2. Hukuk Dairesi Esas No: 2021/446 Karar No: 2021/1649
Yargıtay 2. Hukuk Dairesi 2021/446 Esas 2021/1649 Karar Sayılı İlamı
Özet:
Konya Bölge Adliye Mahkemesi 2. Hukuk Dairesi, bir karşılıklı boşanma davasına ilişkin hüküm vermiştir. Erkek tarafından kadının tazminat talepleri ve nafakaları reddedilirken, kadın tarafından erkeğin davası, kusur belirlemesi, nafakaların ve tazminatların miktarı ile velayet konuları temyiz edilmektedir. Mahkeme, tarafların ekonomik ve sosyal durumlarına, kusur derecelerine ve ihlal edilen menfaatlere göre kadın yararına hükmedilen maddi tazminatın az olduğuna karar vermiş ve daha uygun miktarda tazminatın takdir edilmesi gerektiğini belirtmiştir. Ayrıca, davalı-karşı davacı kadın yararına takdir edilen yoksulluk nafakasının da az olduğunu belirterek, daha uygun miktarda nafakanın verilmesi gerektiğini vurgulamıştır. Kararda, Türk Medeni Kanunu'nun 4. maddesi, Türk Borçlar Kanunu'nun 50 ve 51. maddelerinin hakkaniyet ilkesinin sağlanması amacıyla dikkate alınması gerektiği açık bir şekilde belirtilmiştir.
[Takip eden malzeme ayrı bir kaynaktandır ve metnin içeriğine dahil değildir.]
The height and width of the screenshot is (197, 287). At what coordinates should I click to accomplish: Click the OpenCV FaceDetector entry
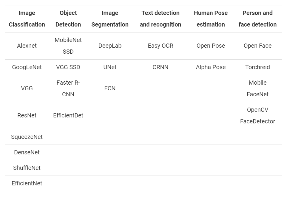257,115
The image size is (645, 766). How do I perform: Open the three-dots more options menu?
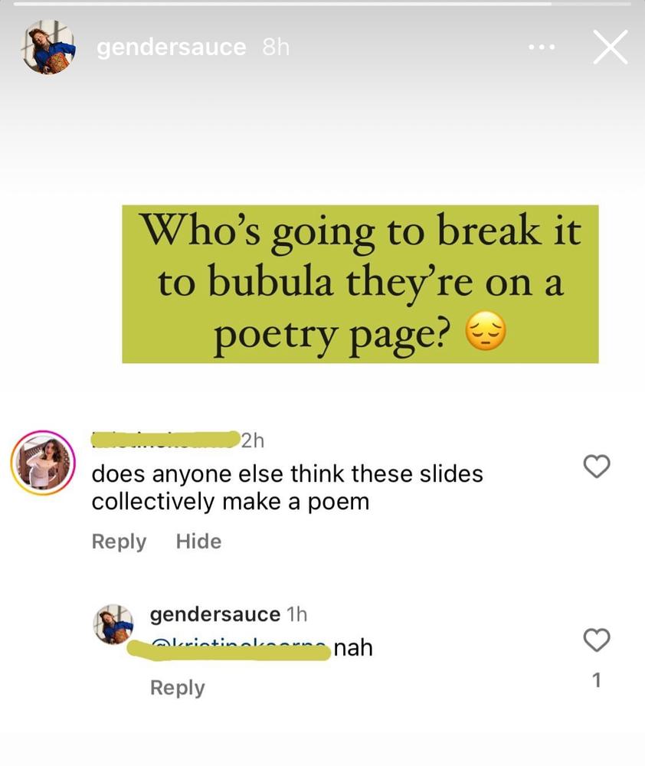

2. Hukuk Dairesi 2021/446 E. , 2021/1649 K.
"İçtihat Metni"
MAHKEMESİ : Konya Bölge Adliye Mahkemesi 2. Hukuk Dairesi DAVA TÜRÜ : Karşılıklı Boşanma
Taraflar arasındaki davanın yapılan muhakemesi sonunda bölge adliye mahkemesi hukuk dairesince verilen, yukarıda tarihi ve numarası gösterilen hüküm davacı-karşı davalı erkek tarafından kadının davası, kusur belirlemesi, kadına verilen tazminatlar ve nafakalar ile reddedilen tazminat talepleri yönünden; davalı-karşı davacı kadın tarafından ise erkeğin davası, kusur belirlemesi, nafakaların ve tazminatların miktarı ile velayet yönünden temyiz edilmekle, evrak okunup gereği görüşülüp düşünüldü: 1-Dosyadaki yazılara, kararın dayandığı delillerle kanuna uygun sebeplere ve özellikle delillerin takdirinde bir yanlışlık görülmemesine göre davacı-karşı davalı erkeğin tüm, davalı-karşı davacı kadının ise aşağıdaki bentlerin kapsamı dışında kalan sair temyiz itirazları yersizdir. 2-Tarafların tespit edilen ekonomik ve sosyal durumlarına, boşanmaya yol açan olaylardaki kusur derecelerine, paranın alım gücüne, ihlal edilen mevcut ve beklenen menfaatlerin kapsamına nazaran, davalı-karşı davacı kadın yararına hükmolunan maddi tazminat azdır. Türk Medeni Kanununun 4. maddesindeki hakkaniyet ilkesi ile Türk Borçlar Kanunu"nun 50 ve 51. maddesi hükümleri nazara alınarak, daha uygun miktarda maddi tazminat (TMK m. 174/1) takdiri gerekirken, yazılı şekilde hüküm kurulması usul ve kanuna aykırı olup bozmayı gerektirmiştir. 3-Tarafların gerçekleşen sosyal ve ekonomik durumlarına, nafakanın niteliğine, günün ekonomik koşullarına göre davalı-karşı davacı kadın yararına takdir edilen yoksulluk nafakası azdır. Mahkemece Türk Medeni Kanunu"nun 4. maddesindeki hakkaniyet ilkesi de dikkate alınarak daha uygun miktarda nafakaya hükmedilmesi gerekir. Bu yön gözetilmeden yazılı şekilde hüküm kurulması usul ve kanuna aykırı olup bozmayı gerektirmiştir. SONUÇ:Temyiz edilen hükmün yukarıda 2. ve 3. bentlerde gösterilen sebeplerle BOZULMASINA, bozma kapsamı dışında kalan temyize konu diğer bölümlerin ise yukarıda 1. bentte gösterilen sebeple ONANMASINA, aşağıda yazılı harcın Sait"e yükletilmesine, peşin harcın mahsubuna 267.80 TL temyiz başvuru harcı peşin yatırıldığından başkaca harç alınmasına yer olmadığına, temyiz peşin harcının istek halinde yatıran Gülşan"a geri verilmesine, dosyanın ilgili bölge adliye mahkemesi hukuk dairesine gönderilmesine oybirliğiyle karar verildi. 24.02.2021 (Çrş.)